Atun bingung, apakah ia harus senang karena ternyata Karyo juga mencintainya ataukah ia harus bersedih hati karena ternyata ia tidak bisa bersatu dengan Karyo. Bingung. Begitupun dengan Karyo.
Hukum adat mengatakan bahwa dua orang dapat dipersatukan kalau mereka sama-sama lahir pada weton yang sama. Selain itu, antara kedua orang tuanya harus saling memercayai dan dapat menjadi penanggung jawab.
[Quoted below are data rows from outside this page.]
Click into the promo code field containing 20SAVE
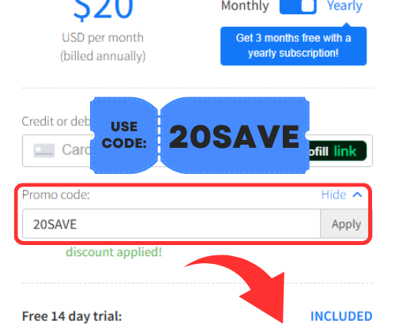 tap(171, 224)
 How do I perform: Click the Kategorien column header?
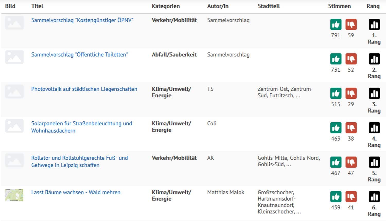[x=166, y=6]
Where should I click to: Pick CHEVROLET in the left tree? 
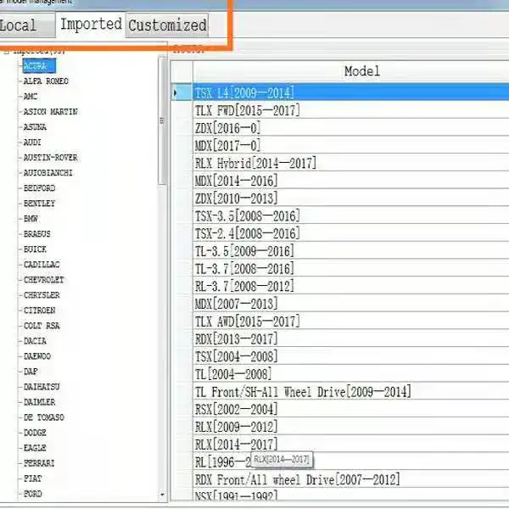[x=44, y=280]
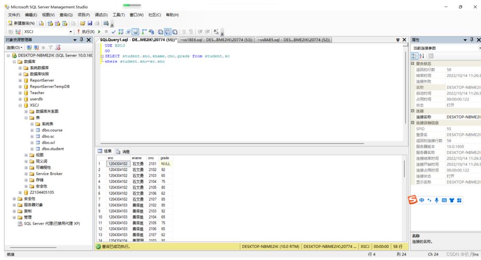This screenshot has height=260, width=481.
Task: Click the Parse query checkmark icon
Action: coord(113,32)
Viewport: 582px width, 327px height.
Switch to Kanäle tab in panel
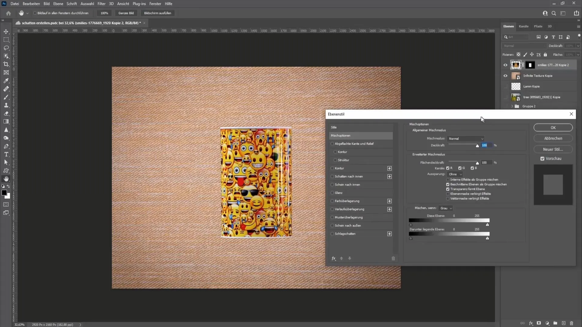click(x=523, y=26)
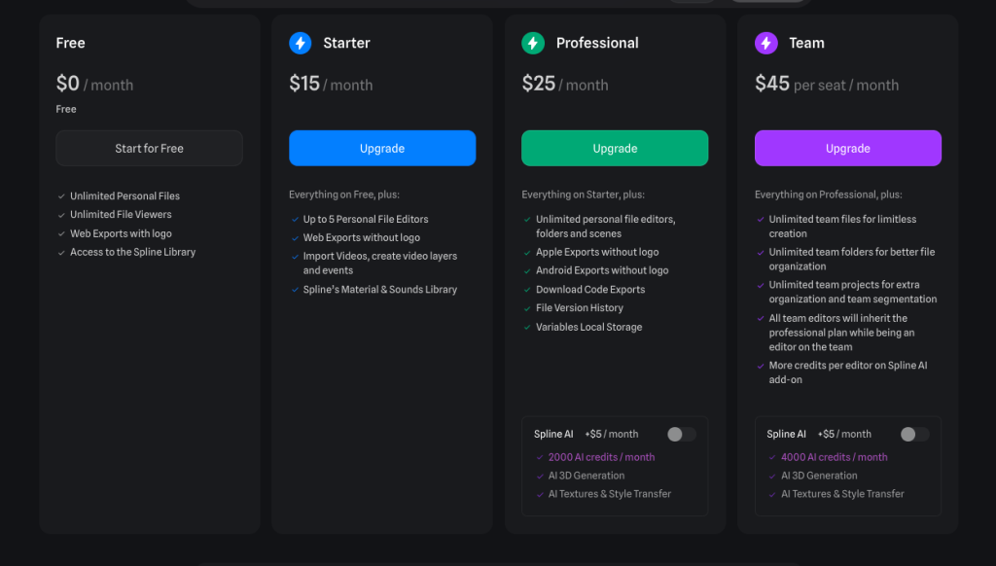Click the 4000 AI credits / month text
This screenshot has height=566, width=996.
coord(834,457)
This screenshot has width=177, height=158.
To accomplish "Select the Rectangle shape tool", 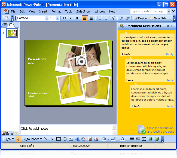I will [58, 139].
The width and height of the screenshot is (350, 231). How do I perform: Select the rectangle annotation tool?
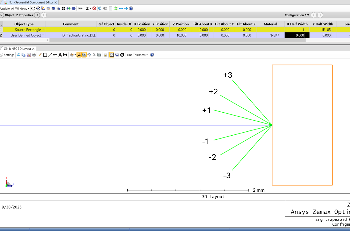(x=45, y=55)
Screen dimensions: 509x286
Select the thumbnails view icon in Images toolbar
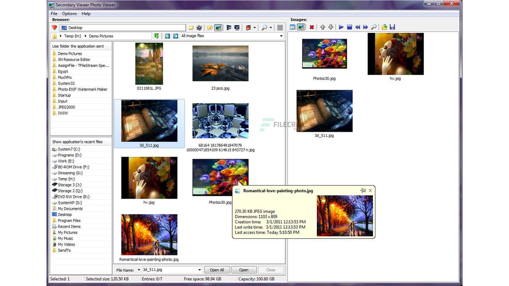point(293,27)
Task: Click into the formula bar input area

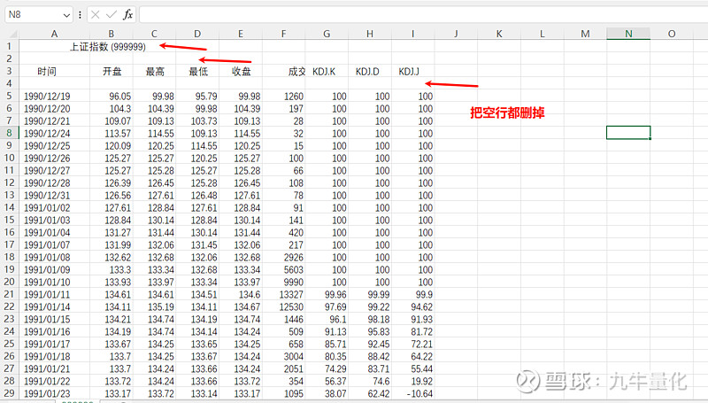Action: click(x=424, y=15)
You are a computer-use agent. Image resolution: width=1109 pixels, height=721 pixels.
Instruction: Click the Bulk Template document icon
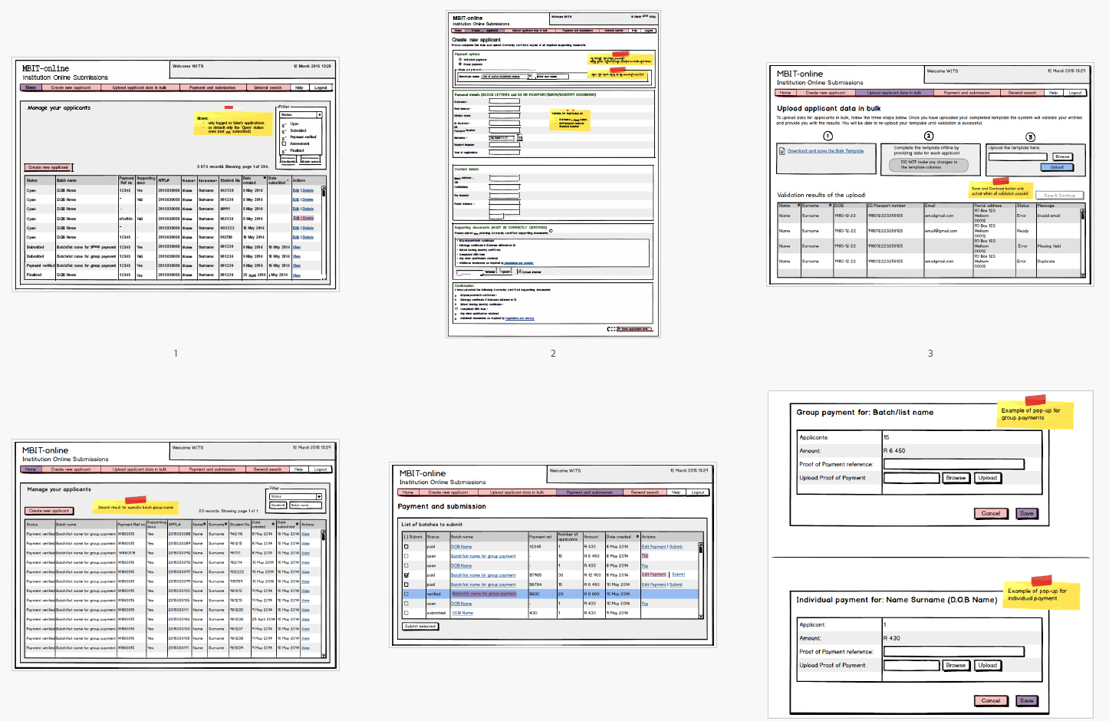(782, 151)
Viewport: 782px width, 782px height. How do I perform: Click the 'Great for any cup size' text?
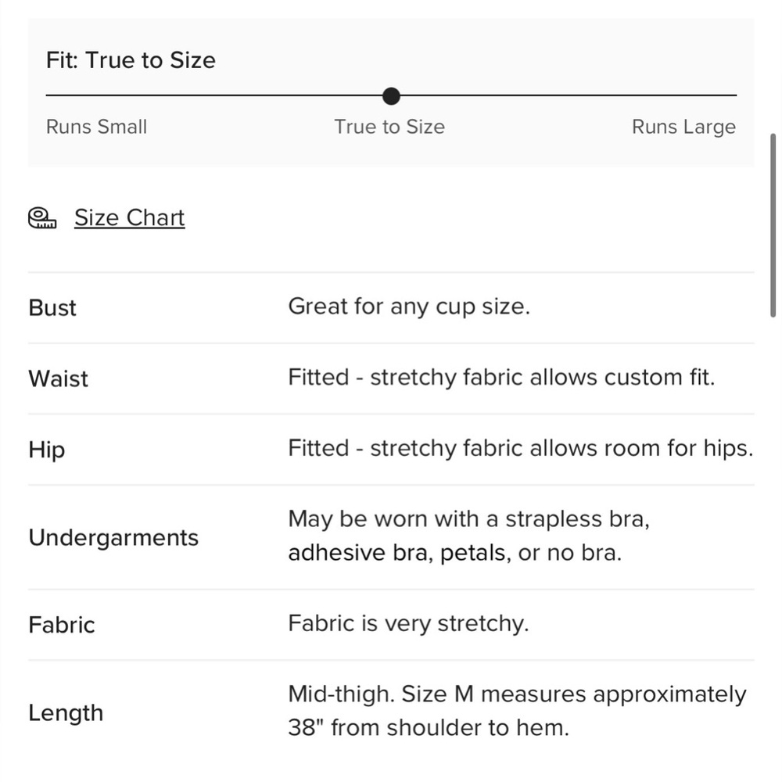pyautogui.click(x=409, y=307)
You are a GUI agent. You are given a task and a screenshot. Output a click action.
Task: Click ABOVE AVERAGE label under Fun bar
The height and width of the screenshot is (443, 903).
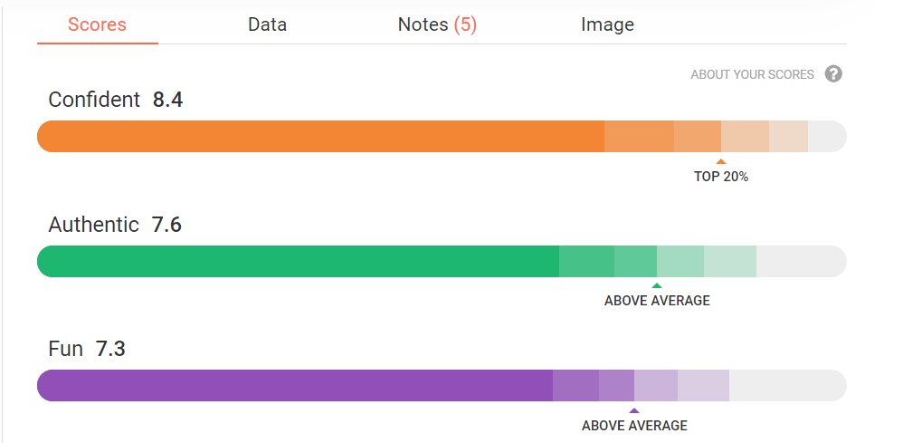634,426
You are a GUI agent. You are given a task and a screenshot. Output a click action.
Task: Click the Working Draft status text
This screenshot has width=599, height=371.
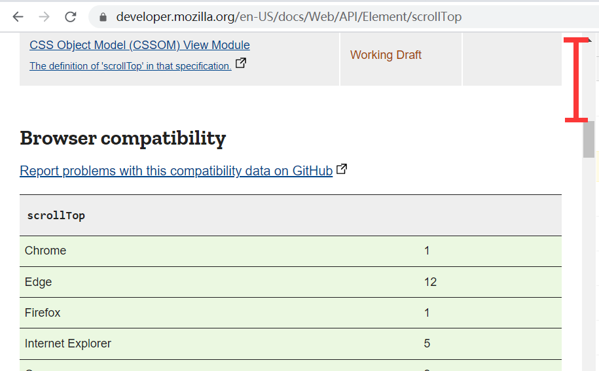coord(386,55)
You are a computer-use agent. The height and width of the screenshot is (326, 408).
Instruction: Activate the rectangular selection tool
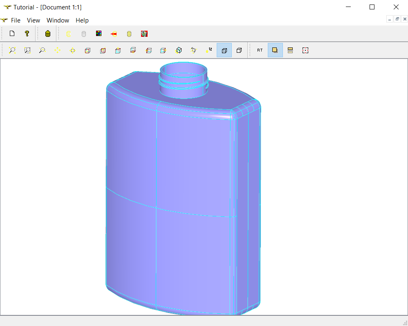(305, 50)
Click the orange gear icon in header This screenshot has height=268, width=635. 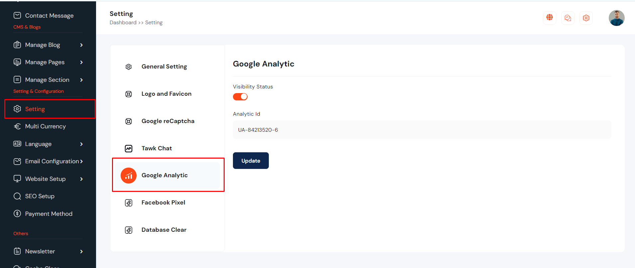tap(586, 18)
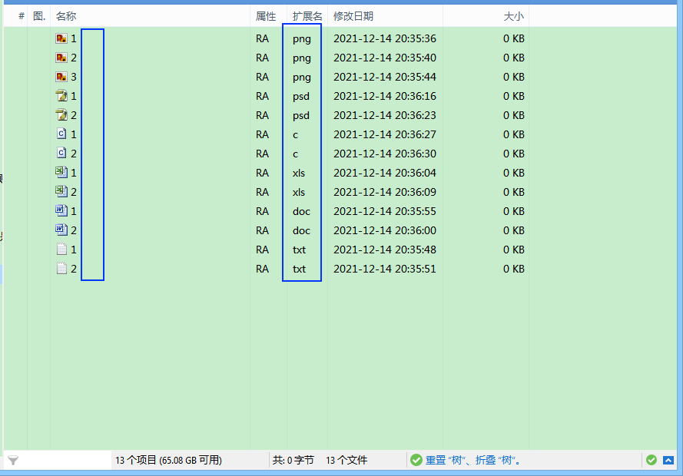
Task: Click the text file icon of file 1 txt
Action: (61, 250)
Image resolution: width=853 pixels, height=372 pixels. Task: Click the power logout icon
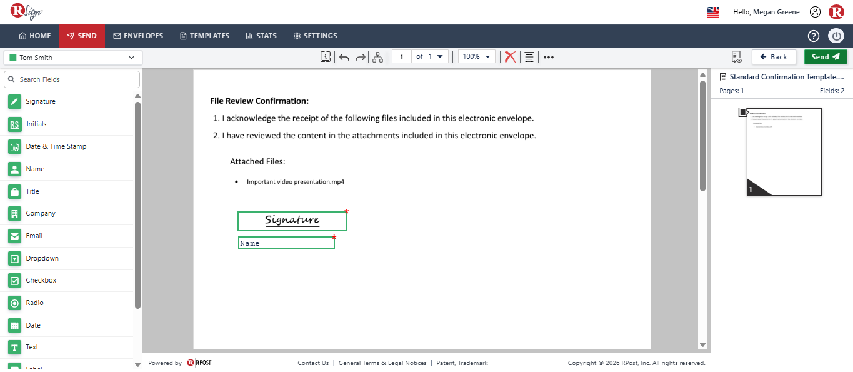pos(836,36)
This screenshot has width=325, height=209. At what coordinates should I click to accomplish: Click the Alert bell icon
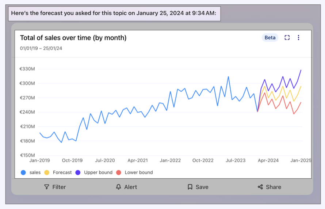(x=118, y=187)
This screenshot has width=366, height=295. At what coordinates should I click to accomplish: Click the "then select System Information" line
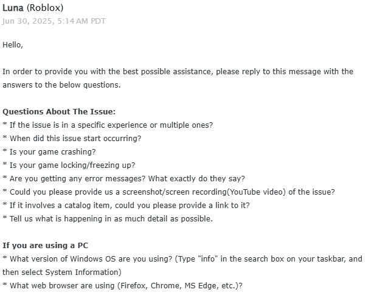62,272
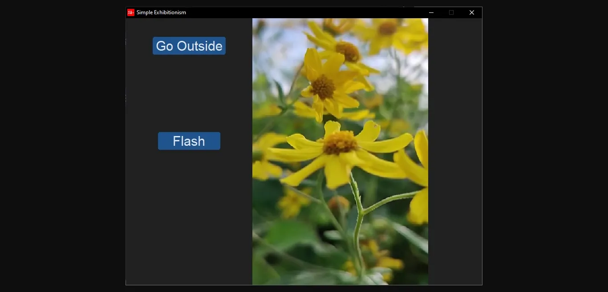Click empty panel space between the two buttons
The image size is (608, 292).
click(189, 93)
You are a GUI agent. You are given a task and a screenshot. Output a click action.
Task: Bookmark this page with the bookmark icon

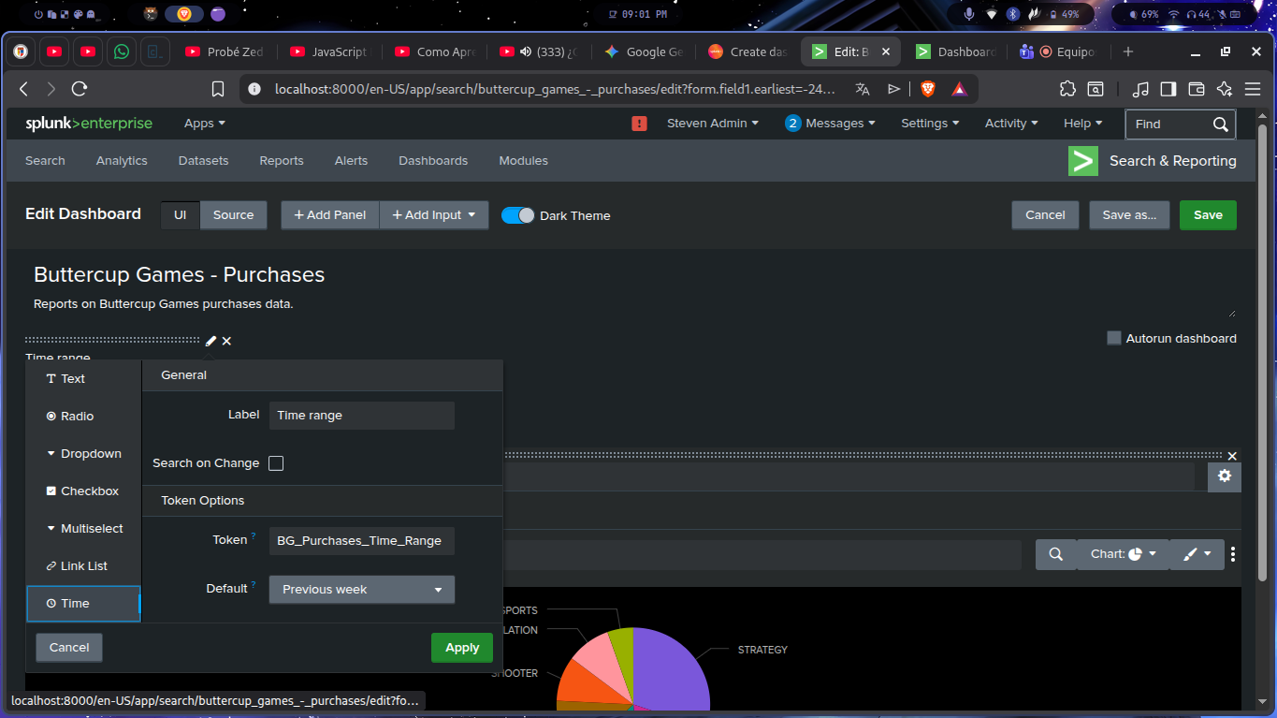tap(218, 89)
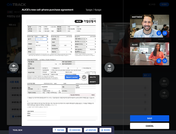Screen dimensions: 176x134
Task: Choose MODIFY from the popup menu
Action: pyautogui.click(x=93, y=82)
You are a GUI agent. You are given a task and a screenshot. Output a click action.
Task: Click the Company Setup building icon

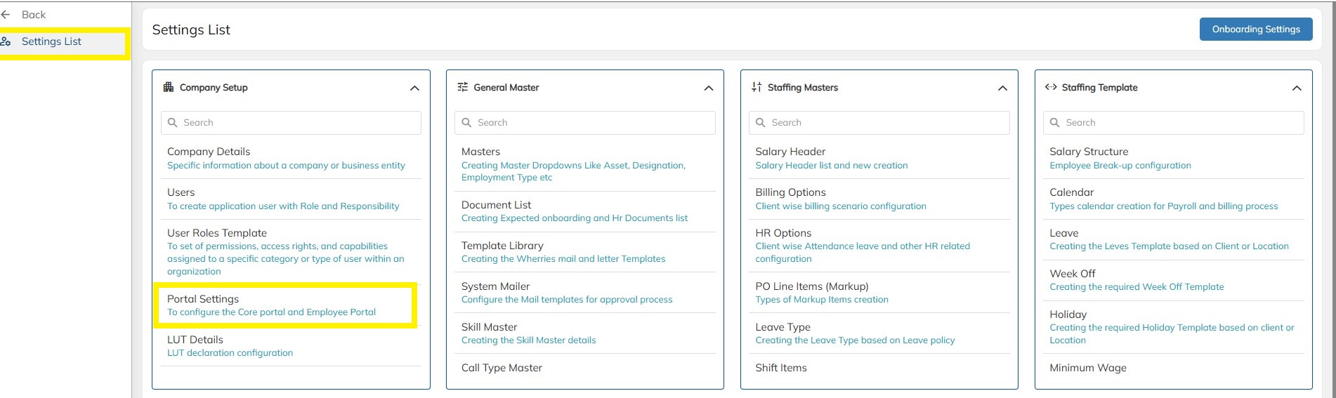(169, 88)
Bebarapa hari terakhir, orang tua Atun terlihat begitu sibuk. Tak ada yang tau apa yang menyibukkan mereka. Sesekali mereka berkasak-kusuk dan perdebatan-perdebatan kecil sering muncul.
Hari itu, orang tua Atun mengadakan sebuah syukuran kecil. Saat Atun bertanya tentang maksud syukuran itu, orang tuanya hanya tersenyum. Saat acara berlangsung, ia baru mengerti kalau acara itu adalah pengumuman calon suami Atun. Disaat-saat seperti inilah ia hanya menginginkan Karyo. Karyo yang dicintai dan mencintainya. Atun tak kuasa mendengar calon laki-laki pendamping hidupnya. Saat pengumuman akan berlangsung, ia berlari sekuat tenaga menuju sawah tempat ia dan Karyo mengutarakan cinta, berharap Karyo ada disana dan bisa menenangkannya. Ternyata Karyo memang berada di tempat yang sama. Anehnya, mereka punya masalah yang sama bahwa pendamping hidup mereka telah ditentukan dan sebentar lagi akan ada ikatan yang dapat memisahkan mereka secara legal.
Hari pertunangan pun tiba, dua calon pengantin akan dipertemukan. Atun semakin tersiksa. Matanya sendu, senyumnya tak lagi semanis rekahan matahari pagi dan batinnya selalu saja ingin menolak takdirnya, tapi ia tak ingin melukai siapapun. Sejak semalam, ia mengurung diri dikamar dengan alasan ia ingin memantapkan diri sebelum ia terikat nanti. Ia merasa bagaikan robot yang semuanya dapat diatur atas nama adat. Ia benci ini.
begitu masuk acara inti, tangannya kian mendingin. sebuah cincin sudah masuk dalam jemari manisnya, namun ia masih saja tak kuasa mendongak melihat calon suaminya. Bahkan saat Atun harus memasukkan cincin ke tangan pria itu, ia terlihat masih ragu.
“ tolong pasangkan cincin itu ke jari manisku. “
Hatinya makin bergejolak, seakan-akan ia mendengar Karyo berbicara padanya. Meminta cincin itu. Ia tak mungkin kabur, karena itu akan semakin membuat malu keluarganya. Ia bingung, sangat bingung.
“ ini Mas Karyo, lihatlah. Dan pasangkan cincin itu. “
Atun mendongakkan kepalanya, dan melihat sosok siluet pria di sawah yang pernah meremas jemarinya. Refleks, ia memeluk pria itu. Menyusupkan kepalanya ke dalam kehangatan dada bidang calon tunangannya.
“ ayolah Tun, cincin itu ditunggu banyak orang. “
Tanpa kata-kata, Atun langsung mendesakkan cincin itu ke dalam jari manis pria tercintanya. Sebuah kecupan mendarat di kening Atun. Merah, kawan. Wajah Atun kian memerah bersama merahnya cinta mereka yang kian hari kian membara.